> _ASSIGNMENT_
What are the lines, written out exactly, from the one containing "Task: Open the Simulación menu" to the end of the entries below? Include both ends and nothing more.

(Saved data entries)
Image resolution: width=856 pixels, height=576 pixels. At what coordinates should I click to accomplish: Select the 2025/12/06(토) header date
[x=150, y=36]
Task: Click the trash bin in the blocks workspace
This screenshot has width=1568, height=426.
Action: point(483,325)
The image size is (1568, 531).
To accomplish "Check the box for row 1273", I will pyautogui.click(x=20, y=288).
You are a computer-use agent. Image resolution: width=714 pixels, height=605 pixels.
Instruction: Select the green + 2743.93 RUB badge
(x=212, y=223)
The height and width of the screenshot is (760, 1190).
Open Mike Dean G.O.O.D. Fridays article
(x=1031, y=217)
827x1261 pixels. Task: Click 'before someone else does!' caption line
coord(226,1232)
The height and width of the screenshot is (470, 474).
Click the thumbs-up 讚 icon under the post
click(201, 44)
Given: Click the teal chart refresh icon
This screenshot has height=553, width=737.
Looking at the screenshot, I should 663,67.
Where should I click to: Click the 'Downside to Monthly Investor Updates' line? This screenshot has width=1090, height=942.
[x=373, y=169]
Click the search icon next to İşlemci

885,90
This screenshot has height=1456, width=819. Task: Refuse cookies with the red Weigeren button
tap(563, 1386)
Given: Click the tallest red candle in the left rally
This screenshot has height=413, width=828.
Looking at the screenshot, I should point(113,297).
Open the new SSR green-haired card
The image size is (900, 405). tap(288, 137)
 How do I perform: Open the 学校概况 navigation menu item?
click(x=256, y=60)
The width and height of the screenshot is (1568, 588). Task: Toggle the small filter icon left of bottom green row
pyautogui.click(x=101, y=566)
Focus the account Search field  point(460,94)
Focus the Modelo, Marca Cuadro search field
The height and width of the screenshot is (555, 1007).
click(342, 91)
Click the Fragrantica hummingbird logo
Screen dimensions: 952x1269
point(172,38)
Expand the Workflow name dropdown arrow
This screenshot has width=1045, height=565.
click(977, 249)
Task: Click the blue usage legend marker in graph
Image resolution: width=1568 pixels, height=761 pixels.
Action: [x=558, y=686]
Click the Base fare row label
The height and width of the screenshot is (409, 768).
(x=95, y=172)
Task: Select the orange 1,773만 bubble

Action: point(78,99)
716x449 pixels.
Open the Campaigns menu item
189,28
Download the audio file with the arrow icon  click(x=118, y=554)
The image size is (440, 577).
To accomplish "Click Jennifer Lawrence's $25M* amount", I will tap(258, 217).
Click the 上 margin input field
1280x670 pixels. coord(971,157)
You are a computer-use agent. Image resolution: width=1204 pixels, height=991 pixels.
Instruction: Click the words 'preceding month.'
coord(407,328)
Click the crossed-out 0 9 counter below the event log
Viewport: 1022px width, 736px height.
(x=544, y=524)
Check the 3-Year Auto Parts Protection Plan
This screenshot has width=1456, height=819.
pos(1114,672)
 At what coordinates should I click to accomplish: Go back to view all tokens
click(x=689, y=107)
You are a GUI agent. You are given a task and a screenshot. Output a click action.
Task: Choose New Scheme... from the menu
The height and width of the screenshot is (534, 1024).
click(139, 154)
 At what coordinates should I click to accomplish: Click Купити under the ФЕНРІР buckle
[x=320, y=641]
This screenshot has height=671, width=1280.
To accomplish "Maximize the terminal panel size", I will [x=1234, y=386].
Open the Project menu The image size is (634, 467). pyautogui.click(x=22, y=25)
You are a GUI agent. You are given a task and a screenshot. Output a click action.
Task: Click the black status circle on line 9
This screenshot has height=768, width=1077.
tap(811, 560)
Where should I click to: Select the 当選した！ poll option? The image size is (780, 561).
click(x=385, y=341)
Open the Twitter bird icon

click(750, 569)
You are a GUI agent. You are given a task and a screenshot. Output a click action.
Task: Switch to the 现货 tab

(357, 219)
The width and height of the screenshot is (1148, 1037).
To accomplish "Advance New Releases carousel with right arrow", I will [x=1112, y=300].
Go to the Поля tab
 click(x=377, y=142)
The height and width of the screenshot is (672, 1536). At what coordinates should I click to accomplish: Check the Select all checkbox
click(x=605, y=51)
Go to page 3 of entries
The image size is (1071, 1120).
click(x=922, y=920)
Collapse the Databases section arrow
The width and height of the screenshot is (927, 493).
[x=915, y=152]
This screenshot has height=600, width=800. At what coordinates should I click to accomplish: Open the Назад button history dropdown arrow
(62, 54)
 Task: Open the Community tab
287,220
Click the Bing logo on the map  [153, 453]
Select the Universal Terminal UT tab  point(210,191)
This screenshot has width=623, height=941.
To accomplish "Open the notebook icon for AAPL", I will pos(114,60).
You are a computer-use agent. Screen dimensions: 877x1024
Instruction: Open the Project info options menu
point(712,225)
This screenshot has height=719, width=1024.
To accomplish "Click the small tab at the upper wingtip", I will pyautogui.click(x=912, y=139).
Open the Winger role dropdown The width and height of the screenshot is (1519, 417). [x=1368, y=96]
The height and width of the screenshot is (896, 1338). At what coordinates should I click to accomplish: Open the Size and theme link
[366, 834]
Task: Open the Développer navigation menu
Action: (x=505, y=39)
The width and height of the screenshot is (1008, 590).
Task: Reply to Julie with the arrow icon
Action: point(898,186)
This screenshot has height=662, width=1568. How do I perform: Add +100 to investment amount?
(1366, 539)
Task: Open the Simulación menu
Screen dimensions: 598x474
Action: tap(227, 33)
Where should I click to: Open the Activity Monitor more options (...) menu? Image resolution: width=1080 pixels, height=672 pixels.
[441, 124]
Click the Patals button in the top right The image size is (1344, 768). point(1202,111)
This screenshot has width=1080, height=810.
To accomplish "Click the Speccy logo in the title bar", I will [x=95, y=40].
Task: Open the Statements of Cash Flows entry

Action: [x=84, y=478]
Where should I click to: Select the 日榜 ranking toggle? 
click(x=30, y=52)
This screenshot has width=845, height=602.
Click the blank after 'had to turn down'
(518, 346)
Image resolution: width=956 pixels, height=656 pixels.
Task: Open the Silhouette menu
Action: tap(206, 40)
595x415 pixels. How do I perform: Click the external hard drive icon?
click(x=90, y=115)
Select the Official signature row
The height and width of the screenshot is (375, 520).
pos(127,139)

> _OUTPUT OF THE EXERCISE_
Task: Open the Simulación menu
Screen dimensions: 598x474
Action: tap(227, 33)
Where should I click to: Open the Activity Monitor more options (...) menu? Image resolution: width=1080 pixels, height=672 pixels.
[441, 124]
Click the Patals button in the top right The image size is (1344, 768). point(1202,111)
This screenshot has width=1080, height=810.
To accomplish "Click the Speccy logo in the title bar", I will [x=95, y=40].
Task: Open the Statements of Cash Flows entry

Action: [x=84, y=478]
Where should I click to: Select the 日榜 ranking toggle? 
click(x=30, y=52)
This screenshot has width=845, height=602.
Click the blank after 'had to turn down'
(518, 346)
Image resolution: width=956 pixels, height=656 pixels.
Task: Open the Silhouette menu
Action: tap(206, 40)
595x415 pixels. How do I perform: Click the external hard drive icon?
click(x=90, y=115)
Select the Official signature row
The height and width of the screenshot is (375, 520).
pos(127,139)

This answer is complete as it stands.